Only two more to go for Chazz and then he can start sending invitations to the grand release party of his 20th album. A prolific writer and recording artist, we can enjoy new music from Chazz practically on a yearly basis, and as long as he keeps making observations of different twists and turns in relationships, we can rest assured that soon we can listen to a new episode of his “soul soap opera” in the most positive meaning of the expression.

On his latest CD, Can I Talk to You (www.soulklub.com), moods vary from anger on a mid-tempo funky number called I’m Your Victim and frustration on a metronomic slow burner named Can I Talk to You to the sense of relief on the serene and sunshiny I’m over You and to optimism and joy on a downtempo number titled Rock Yo Body.


 About the background and the concept of this album, Chazz reveals that “social media shorts on narcissistic and or toxic relationships. I was looking for a way to expand how we or I write about romance, how to take the theme of love that most crooners sang about in the day and modify it in to how we address dating in this age of social media. Almost 70 years ago Frankie Lymon and the Teenagers introduced a change in the way we sang our silly love songs. How? By asking a real question: Why Do Fools Fall in Love? For a time, writers accepted an unofficial challenge to pen songs that said more than ‘I love you’ or ‘I want you.’ Don’t get me wrong. I like silly love songs as much as the next person, but I also appreciate writers who serve up material that helps us tackle the universal reason why we create romantic music – relationships.”
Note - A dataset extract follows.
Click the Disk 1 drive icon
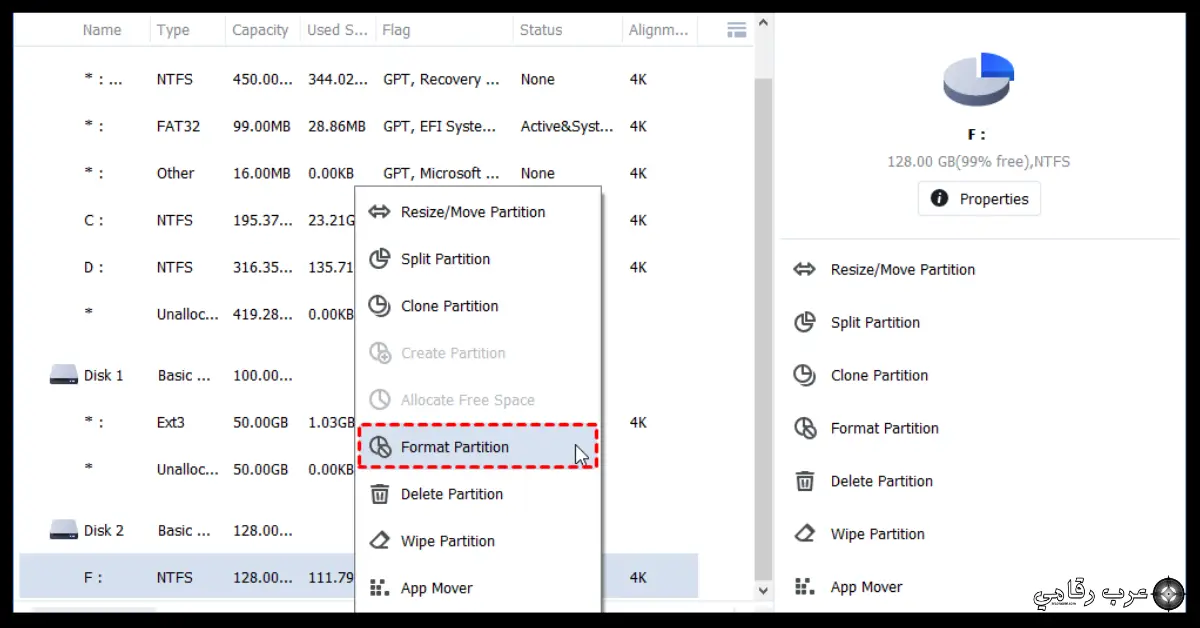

 A slow and beautiful swayer called Hey Baby, a rhythmic ballad titled Nothing but You, as well as the melancholic How Can I Get Closure and the sorrowful Code for Goodbye all reveal that this time Chazz is musically more in a smooth state of mind. Chazz: “I recorded several hard-edge rock slammers but they didn’t compliment the CD’s overall feel. Lyrically they were spot-on - in fact maybe too much – but musically they altered, offset, the mood, the groove of the project.”

 Chazz wrote all twelve new songs on the set, albeit on the peaceful and dreamy Turn and Walk away he shared the production and writing with his son, Barope “DJ-Payday” Dixon. Personal top-three on this CD consists of a gently flowing ballad called Love Don’t Mean Anything, which could have excelled as a 1960s pop song, the first single titled I Can Make You Feel Good and the concluding sweet and tender ballad named You Look So Beautiful. Chazz: “Music is therapy, emotional therapy. I hope this CD is that and more for you.”